敵が1体で無ければ『ゴッド・クリエイション』で“拳を極めし者”を創造して対処して貰います。
『ジェットストリーム・ラヴハート』でSPDを強化して『ガディスプリンセス・アクティブ』を仕掛けて『超必殺究極奥義』で苛烈な猛攻を仕掛けます!

攻撃されたら『エデンズ・アップル』で“神様の林檎”を食べて疲労と負傷を回復します!



「さぁ! ボクシングでもプロレスでも勝負だ!」
 一戦目は猟兵と力持ち側の勝利となったが、次からはそうはいかまいと二戦目の試合が始まろうとしている。意気揚々とリングに上ったのは人身蛇脚の蛇神、ティファーナ・テイル(ケトゥアルコワトゥル神のスカイダンサー・f24123)。何処からともなく流れてくる、出だしが高らかな笑い声が特徴的な勇壮な曲を入場歌として入場だ。

『今度はさっきのようには行かないよーだ、ピョーン』
 リングサイドでヘビとウサギ、食うか逃げるかの両者が睨み合い、カーンとゴングが鳴らされた。同じ手は通じない。相手は搦め手を得意としそうな大蛇脚の持ち主だ。下手に立ち回っていはその餌食となると踏んだボクサーバニーは一気に距離を詰めて勝負に出ようとするが、ティファーナとはそうさせまいと空中へ翔んだ。

「へへーん。ボクの空中殺法をご覧あれ!」
 広げた金色翼羽根、下半身の金鱗が陽の光に反射するさまは、宛ら太陽そのものであった。直視しては目をくらませると拳でひさしを作り出すボクサーバニーであったが、その時ふとひらめいた。

(翼を付けていようが、空中の立ち回りは急には出来ないピョン。それならウサギ穴で背後を取って、そのままリングの上に叩き落としてやるピョン)
 基本的にリングでは頭上を取ったものが有利となるが、それはコーナーに昇るしかそれが出来ないことに限る。そして相手は飛行可能な翼を持ったヘビの猟兵である。正面から戦い続ければ、大蛇脚の餌食になるのは時間の問題だろう。それならばと、ボクサーバニーは勝負に出た。

『こうなれば、ダーティサプライズブローだピョン!』
 次の瞬間、ボクサーバニーはティファーナの視界から消えた。彼女の視界は、今やティファーナの全面ではなく背後である。あとは拳を振り降ろすだけ。彼女はボクシンググローブの中でボックスを作り出し、皮製のグローブから突起をせり出すようにグローブを絞るとティファーナの背後へ打ち込もうとした。

「やっぱり、背中を取りに来たんだね♪」
 だが、信じがたいことにティファーナはボクサーバニーを認知していた。ヘビにはピット器官という、周囲の微弱な赤外線放射。つまり、身体の熱を感知する器官を有している種類がいる。神とは言え誕生からまだ幼いティファーナだが、その巨体はニシキヘビが混じっているのであろう。彼女もピット器官に似たものを持っている。そしてよく間違われるが、ピット器官とは熱探知はサーモグラフィーのように温度差を視界で捉えるのではなく、感触によって認知するものとされている。つまりは、肌で周囲の気温差を確かめれるのだ。ティファーナが背後を取られた瞬間、背後に感じた熱量が先程まで目の前居て突如消えたボクサーバニーと同等のものであれば辻褄が合うという訳だ。

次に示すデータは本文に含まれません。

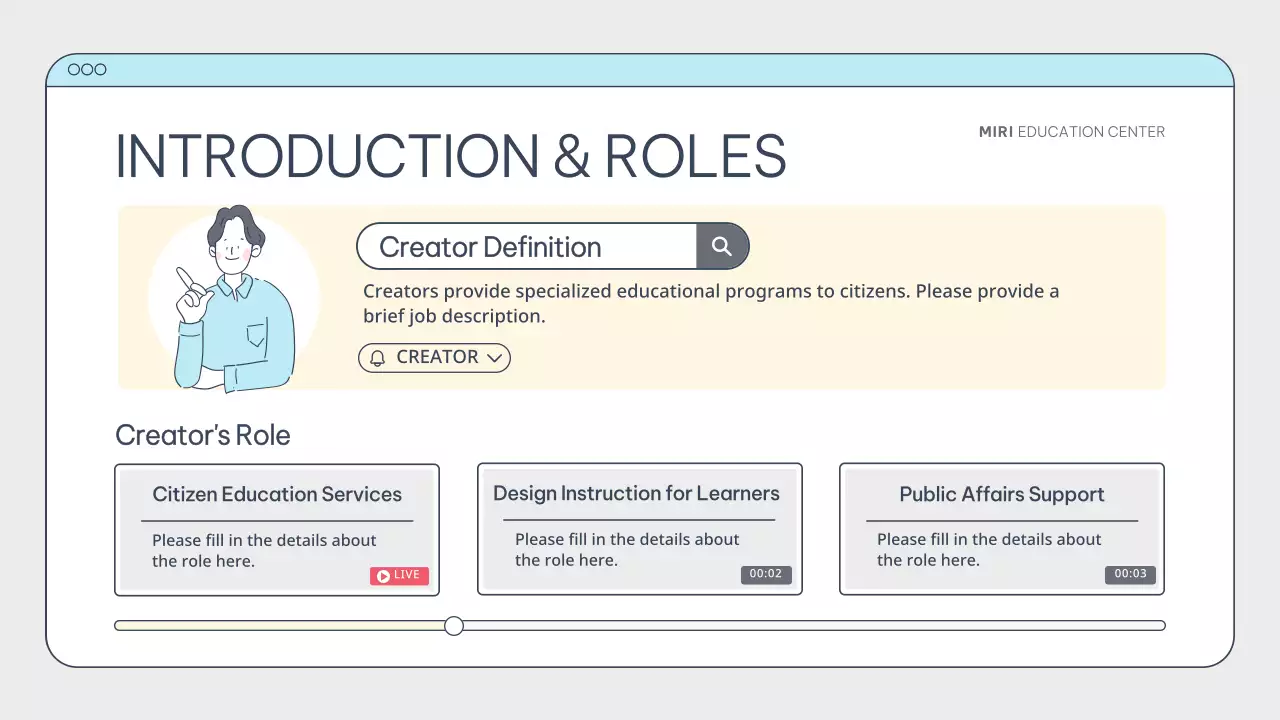Click the LIVE play icon badge
1280x720 pixels.
[x=382, y=575]
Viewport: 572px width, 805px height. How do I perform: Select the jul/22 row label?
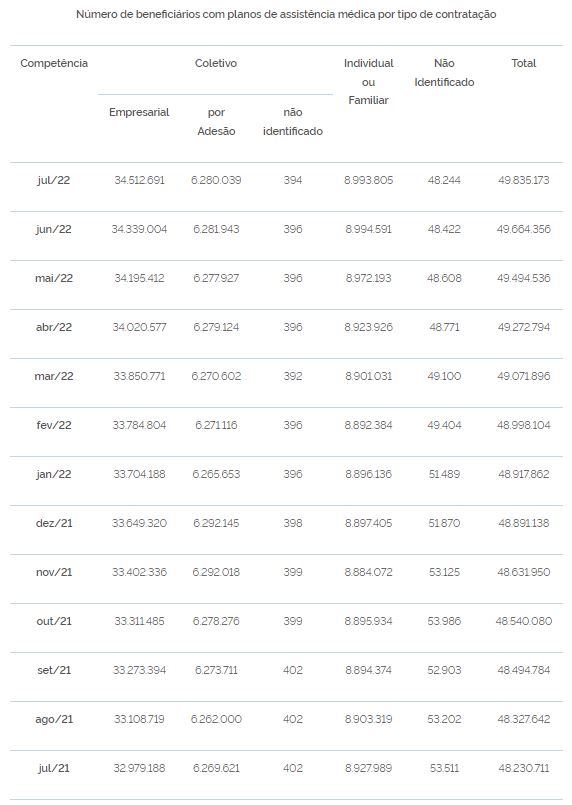click(x=53, y=180)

『やはり、ヘビだピョン! だけど、あーしの拳を避ける手段はあんたには無いのは変わらないピョン。その翼の根本ごと骨を砕いてやるんだピョン!』
「へぇ? それはどうかな……とぅ!」
 その時、信じがたいことがボクサーバニーの目の前で起きた。ティファーナが掛け声とともに、翼を羽ばたかずとも空中で移動したのだ。それはまるで、視えない壁を足場にして跳んだかのようにだ。
 拳は狙っていた背中を逸らされ、大蛇脚の金色に輝く鱗を掠めて摩擦熱で焦がした。それを物ともせず、ティファーナは空中を蹴ってジャンプするUC『スカイダンサー』で、逆にウサギ穴に逃れなければ重力に任せて落下する運命であるボクサーバニーの背後に回り込もうとする。彼女は危機感を覚えてウサギ穴に逃げ込もうとするが、蛇神の尻尾は彼女の身体に巻き付き、逃さまいと穴から引きずり出す。

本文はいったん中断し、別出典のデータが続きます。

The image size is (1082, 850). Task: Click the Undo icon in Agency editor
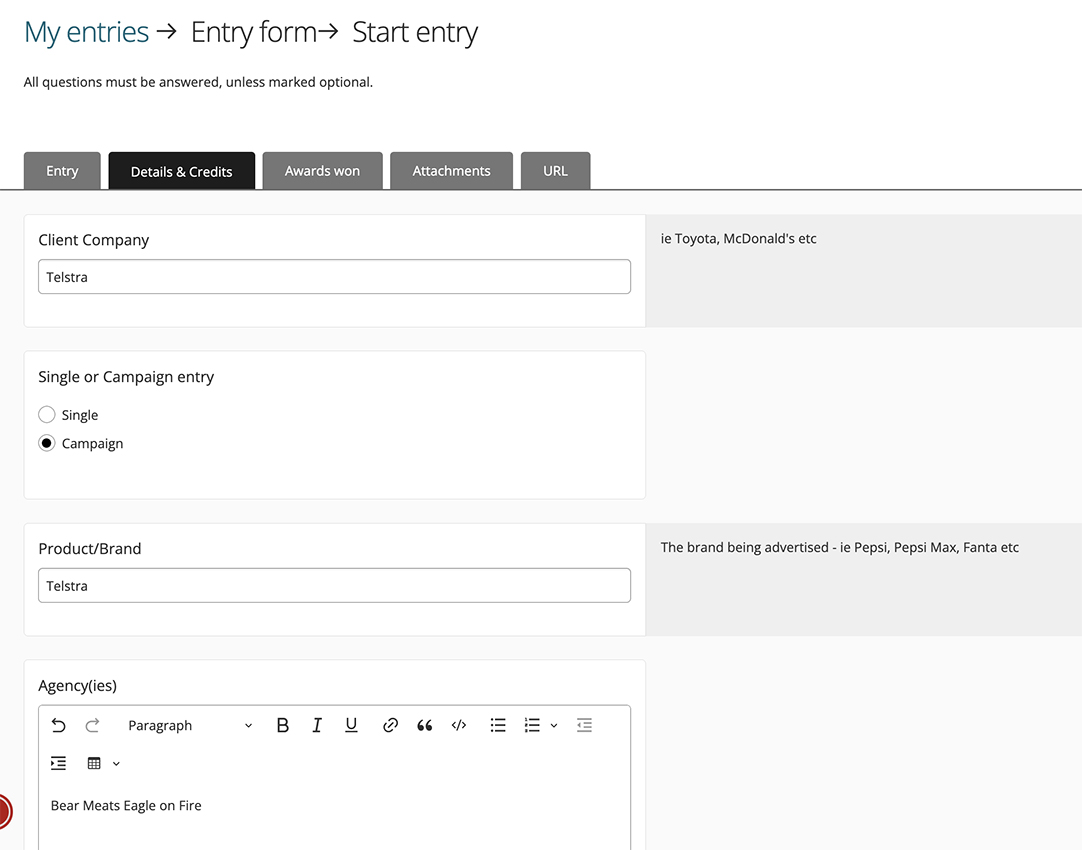click(59, 726)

「つぅかまえた♪ じゃあ、必殺技いっくっよぉ~……エル・ドラドライバー!」
 尻尾でボクサーバニーを捕らえたティファーナは、更に空中を蹴り続けて落下の加速力を増させていく。そして、リングにぶつかりそうになったとき、ボクサーバニーの頭を下向きにさえながら彼女を中心にとぐろを巻いた。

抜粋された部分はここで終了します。